Tennis is, and has been, guilty of living in the bubble for too long. And players have been guilty of being selfish, privileged and aiding their factions and egos.

For when some have tried to challenge the norm, the sport hasn’t reacted well. Take the case of McEnroe and Martina Navratilova who unfurled a banner asking for the Margaret Court Arena to be renamed in honour of Evonne Goolagong. Court has been a homophobe, transphobe, and bigot for decades. Instead of acknowledging the need for change, Australian Open organisers forced the legendary duo into apologising and threatened to withdraw their accreditation.

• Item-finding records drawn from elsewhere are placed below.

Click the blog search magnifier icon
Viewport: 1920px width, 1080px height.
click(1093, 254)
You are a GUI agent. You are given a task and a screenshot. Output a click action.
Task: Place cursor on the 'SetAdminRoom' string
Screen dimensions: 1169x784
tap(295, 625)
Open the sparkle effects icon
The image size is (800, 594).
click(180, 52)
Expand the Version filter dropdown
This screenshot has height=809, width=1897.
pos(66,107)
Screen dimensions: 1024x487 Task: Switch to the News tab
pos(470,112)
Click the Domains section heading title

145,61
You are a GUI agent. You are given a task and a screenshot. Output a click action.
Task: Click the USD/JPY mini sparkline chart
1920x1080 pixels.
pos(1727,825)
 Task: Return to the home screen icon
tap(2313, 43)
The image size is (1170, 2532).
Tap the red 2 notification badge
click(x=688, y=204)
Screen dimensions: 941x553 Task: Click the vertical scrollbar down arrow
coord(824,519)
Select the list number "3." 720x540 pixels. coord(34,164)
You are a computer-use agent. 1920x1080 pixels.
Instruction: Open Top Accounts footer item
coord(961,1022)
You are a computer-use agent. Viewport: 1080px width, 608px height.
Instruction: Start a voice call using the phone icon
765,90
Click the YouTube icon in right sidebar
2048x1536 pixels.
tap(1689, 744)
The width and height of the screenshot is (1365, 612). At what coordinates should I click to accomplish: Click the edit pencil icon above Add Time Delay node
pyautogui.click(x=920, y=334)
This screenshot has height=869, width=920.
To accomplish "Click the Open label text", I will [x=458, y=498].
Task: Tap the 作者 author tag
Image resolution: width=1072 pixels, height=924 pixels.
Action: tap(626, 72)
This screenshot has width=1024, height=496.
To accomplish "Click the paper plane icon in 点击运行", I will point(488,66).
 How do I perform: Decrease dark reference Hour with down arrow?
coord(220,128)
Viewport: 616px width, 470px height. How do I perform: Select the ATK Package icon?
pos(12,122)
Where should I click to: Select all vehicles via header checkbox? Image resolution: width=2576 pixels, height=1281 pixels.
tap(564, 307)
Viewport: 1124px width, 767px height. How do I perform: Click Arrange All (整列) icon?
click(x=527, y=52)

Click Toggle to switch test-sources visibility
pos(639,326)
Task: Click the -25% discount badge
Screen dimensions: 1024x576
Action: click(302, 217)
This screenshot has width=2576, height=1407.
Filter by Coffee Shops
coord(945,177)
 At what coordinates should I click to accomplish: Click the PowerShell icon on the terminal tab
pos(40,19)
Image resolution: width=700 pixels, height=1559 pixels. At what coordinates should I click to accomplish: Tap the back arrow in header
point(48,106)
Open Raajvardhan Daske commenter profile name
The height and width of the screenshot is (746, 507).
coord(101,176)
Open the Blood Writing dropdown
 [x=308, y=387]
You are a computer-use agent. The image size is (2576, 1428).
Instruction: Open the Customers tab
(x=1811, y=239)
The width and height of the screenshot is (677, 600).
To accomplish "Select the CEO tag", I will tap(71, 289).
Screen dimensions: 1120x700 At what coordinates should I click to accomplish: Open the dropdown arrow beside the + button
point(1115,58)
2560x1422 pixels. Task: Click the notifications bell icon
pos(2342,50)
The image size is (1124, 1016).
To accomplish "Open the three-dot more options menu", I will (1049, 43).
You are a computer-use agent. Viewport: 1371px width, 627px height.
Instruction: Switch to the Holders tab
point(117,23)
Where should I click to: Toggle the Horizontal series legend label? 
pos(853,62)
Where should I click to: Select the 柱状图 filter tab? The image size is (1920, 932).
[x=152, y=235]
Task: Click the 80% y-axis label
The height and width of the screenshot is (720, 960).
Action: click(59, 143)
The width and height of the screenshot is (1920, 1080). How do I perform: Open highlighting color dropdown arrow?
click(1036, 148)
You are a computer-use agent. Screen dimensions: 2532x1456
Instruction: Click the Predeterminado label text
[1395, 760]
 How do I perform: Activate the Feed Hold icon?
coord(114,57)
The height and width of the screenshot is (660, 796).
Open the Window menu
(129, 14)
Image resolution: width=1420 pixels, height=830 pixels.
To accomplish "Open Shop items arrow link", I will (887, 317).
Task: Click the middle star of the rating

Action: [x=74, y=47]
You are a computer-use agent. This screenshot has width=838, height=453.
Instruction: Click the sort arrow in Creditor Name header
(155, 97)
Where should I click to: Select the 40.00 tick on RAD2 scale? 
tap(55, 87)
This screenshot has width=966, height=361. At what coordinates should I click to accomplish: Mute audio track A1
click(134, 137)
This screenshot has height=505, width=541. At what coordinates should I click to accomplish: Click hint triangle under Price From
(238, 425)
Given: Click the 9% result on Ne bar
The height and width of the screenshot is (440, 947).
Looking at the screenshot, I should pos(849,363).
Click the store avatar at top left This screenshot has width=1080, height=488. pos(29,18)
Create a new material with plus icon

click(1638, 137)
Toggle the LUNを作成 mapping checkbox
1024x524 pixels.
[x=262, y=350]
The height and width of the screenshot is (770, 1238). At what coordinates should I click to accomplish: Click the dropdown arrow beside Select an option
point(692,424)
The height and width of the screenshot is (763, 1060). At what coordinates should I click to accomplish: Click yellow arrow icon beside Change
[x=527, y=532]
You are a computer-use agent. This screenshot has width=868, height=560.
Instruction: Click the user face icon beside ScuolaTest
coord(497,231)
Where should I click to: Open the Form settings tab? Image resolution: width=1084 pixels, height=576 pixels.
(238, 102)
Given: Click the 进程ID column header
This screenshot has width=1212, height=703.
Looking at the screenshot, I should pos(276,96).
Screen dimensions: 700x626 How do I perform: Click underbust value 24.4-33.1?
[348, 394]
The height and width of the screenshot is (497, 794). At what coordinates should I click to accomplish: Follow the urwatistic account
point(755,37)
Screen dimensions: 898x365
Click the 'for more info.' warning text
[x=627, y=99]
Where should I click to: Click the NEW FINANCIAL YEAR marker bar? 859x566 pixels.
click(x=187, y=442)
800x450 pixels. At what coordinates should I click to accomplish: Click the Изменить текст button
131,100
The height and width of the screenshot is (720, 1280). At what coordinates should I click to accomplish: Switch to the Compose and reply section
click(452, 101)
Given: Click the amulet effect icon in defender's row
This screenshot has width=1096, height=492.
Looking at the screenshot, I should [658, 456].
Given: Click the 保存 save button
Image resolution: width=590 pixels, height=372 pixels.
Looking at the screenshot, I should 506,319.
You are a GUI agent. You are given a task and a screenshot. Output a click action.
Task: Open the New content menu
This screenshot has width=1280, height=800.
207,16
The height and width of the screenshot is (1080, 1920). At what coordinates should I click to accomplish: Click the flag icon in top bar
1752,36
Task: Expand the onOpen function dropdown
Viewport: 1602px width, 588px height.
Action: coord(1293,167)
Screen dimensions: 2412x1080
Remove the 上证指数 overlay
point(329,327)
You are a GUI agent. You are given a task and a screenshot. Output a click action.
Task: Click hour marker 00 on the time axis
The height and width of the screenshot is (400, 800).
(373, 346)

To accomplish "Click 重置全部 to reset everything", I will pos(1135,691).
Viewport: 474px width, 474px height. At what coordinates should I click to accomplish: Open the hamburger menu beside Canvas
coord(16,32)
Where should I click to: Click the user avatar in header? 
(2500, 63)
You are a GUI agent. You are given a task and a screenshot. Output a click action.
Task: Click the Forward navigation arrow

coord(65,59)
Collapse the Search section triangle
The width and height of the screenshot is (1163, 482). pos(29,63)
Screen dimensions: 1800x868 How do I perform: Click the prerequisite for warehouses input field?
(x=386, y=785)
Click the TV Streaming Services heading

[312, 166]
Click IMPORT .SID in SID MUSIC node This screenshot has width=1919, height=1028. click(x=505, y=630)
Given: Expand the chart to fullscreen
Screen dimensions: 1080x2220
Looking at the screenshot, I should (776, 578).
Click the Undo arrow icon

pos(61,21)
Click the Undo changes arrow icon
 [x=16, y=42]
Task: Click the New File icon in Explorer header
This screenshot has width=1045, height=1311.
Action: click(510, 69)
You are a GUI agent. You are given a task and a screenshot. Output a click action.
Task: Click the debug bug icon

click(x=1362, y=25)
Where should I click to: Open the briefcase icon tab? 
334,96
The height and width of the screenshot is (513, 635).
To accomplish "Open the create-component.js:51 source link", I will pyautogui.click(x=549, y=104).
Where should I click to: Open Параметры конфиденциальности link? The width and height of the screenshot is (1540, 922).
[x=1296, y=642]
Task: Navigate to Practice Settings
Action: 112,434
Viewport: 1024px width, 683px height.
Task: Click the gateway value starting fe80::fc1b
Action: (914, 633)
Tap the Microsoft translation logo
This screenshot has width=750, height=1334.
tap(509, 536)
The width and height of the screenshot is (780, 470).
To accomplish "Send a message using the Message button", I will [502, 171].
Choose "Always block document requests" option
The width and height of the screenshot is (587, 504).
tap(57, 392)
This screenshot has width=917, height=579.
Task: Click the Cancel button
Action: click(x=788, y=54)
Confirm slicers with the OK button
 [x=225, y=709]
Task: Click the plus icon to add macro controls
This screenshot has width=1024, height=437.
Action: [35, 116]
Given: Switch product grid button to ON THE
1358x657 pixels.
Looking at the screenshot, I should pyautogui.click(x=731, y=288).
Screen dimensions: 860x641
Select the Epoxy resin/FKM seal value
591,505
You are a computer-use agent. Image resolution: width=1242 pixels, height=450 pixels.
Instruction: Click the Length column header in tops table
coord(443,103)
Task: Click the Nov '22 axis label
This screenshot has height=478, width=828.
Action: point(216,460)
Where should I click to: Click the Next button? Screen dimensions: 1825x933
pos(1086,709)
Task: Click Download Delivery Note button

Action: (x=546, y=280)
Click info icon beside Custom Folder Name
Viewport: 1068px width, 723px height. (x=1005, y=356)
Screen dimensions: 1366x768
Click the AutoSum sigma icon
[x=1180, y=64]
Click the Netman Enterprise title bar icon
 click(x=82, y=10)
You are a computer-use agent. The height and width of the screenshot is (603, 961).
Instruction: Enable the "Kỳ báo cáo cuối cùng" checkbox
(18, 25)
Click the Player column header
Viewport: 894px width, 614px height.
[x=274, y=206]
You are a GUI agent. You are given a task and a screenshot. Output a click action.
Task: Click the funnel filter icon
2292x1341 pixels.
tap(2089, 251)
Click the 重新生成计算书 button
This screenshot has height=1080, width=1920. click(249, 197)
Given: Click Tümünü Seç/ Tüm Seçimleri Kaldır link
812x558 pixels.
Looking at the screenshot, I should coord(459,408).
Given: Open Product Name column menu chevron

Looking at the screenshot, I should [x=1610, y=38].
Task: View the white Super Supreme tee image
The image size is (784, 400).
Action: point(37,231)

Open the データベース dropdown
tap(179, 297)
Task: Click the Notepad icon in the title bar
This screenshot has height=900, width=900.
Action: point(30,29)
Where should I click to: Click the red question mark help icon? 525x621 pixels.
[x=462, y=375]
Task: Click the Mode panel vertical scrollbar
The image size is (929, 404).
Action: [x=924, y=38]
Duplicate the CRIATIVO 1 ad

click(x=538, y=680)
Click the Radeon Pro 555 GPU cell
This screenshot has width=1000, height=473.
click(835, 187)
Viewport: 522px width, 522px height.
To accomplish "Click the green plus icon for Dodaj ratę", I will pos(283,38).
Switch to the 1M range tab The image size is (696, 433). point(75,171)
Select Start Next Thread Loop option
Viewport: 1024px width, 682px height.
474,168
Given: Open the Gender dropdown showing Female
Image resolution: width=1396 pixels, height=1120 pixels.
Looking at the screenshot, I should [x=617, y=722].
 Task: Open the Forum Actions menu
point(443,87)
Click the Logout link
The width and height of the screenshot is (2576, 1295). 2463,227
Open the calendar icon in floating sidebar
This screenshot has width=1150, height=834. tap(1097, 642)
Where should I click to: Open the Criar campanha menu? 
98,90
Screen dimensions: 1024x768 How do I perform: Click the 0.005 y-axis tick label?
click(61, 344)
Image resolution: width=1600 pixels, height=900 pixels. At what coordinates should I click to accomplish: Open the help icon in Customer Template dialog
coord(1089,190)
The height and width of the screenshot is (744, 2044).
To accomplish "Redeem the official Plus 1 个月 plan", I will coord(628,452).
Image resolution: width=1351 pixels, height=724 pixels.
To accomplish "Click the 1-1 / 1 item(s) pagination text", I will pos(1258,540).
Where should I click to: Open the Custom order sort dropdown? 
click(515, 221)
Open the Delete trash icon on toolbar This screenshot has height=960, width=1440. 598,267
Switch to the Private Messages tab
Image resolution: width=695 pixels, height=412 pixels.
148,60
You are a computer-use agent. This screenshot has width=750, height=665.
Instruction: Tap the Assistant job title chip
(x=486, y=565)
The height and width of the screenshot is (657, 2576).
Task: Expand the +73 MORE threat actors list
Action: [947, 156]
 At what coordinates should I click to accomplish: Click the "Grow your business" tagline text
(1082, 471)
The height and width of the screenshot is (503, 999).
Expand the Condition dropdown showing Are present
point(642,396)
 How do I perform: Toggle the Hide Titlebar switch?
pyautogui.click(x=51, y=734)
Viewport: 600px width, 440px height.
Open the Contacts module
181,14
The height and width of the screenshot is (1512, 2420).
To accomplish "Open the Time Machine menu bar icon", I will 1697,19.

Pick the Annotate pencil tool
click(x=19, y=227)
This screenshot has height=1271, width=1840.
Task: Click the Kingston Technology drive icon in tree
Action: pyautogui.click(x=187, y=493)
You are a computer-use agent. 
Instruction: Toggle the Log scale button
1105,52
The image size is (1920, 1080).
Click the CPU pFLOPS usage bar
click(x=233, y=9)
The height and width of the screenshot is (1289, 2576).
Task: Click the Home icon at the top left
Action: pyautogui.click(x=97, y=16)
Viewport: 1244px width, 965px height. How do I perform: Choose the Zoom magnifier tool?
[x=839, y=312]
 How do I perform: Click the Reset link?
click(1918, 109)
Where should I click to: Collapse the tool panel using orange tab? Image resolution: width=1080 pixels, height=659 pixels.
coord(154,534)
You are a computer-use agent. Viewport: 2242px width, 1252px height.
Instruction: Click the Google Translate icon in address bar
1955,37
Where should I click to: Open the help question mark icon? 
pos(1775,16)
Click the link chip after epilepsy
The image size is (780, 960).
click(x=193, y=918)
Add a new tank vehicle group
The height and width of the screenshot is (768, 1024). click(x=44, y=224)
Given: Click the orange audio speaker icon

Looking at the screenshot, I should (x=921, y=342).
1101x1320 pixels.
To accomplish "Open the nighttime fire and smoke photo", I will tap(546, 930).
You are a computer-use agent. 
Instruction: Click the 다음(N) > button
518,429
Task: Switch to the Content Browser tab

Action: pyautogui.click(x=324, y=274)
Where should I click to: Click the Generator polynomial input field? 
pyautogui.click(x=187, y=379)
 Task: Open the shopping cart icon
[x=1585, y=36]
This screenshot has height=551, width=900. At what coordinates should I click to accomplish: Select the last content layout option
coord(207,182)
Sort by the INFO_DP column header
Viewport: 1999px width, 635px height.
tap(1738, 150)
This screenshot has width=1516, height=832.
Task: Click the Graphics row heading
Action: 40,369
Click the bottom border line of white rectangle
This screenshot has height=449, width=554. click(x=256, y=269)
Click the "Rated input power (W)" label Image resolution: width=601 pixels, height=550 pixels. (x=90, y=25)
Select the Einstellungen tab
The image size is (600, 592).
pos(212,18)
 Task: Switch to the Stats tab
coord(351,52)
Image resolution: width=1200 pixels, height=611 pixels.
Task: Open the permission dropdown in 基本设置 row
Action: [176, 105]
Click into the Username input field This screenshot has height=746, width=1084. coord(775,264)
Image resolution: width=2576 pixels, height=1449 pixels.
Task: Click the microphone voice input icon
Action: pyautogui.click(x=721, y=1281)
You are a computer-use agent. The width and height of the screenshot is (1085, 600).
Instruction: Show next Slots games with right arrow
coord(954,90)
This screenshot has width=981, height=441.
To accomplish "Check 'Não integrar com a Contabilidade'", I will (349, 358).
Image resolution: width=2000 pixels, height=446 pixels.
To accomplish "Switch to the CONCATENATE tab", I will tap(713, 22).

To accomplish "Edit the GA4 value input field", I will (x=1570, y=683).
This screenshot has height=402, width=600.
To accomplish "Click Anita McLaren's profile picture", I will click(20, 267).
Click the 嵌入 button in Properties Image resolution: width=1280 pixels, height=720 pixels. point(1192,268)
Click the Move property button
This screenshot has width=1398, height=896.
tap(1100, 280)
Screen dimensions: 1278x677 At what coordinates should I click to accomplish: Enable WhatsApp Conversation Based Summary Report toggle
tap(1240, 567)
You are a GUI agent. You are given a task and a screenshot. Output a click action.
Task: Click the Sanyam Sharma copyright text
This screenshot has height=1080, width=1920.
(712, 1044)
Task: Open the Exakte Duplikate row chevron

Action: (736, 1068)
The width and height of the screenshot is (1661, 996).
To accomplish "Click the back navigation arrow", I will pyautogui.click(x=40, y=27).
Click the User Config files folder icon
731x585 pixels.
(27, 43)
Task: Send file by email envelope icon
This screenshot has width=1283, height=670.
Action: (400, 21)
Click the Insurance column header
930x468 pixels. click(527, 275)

The list of instances where tennis players have come forward for each other is pretty small. In 2009, Andy Roddick decided to skip playing in Dubai, where he was defending champion, after Israel’s Shahar Peer was denied visa. The American said he “didn’t agree with what went on over there”.

At the 1973 Wimbledon, 82 male players pulled out after Nikola Pilic was barred as he had refused to represent Yugoslavia in the Davis Cup and was subsequently banned. Recently formed ATP, with 97 members, stated no one should compete if Pilic couldn’t.

Ashe, the first, and only, Black male to win the Wimbledon singles title protested apartheid in South Africa and the mistreatment of Haitian refugees in the United States. And now it is Osaka, whose father is from Haiti, and has lived in the US since she was three years old, who is hoping to create some much-needed change.

“Start where you are. Use what you have. Do what you can,” a poignant quote by Ashe is one of the entry points at the Billie Jean King Tennis Center at Flushing Meadows. Maybe, tennis and the players themselves, need to start somewhere.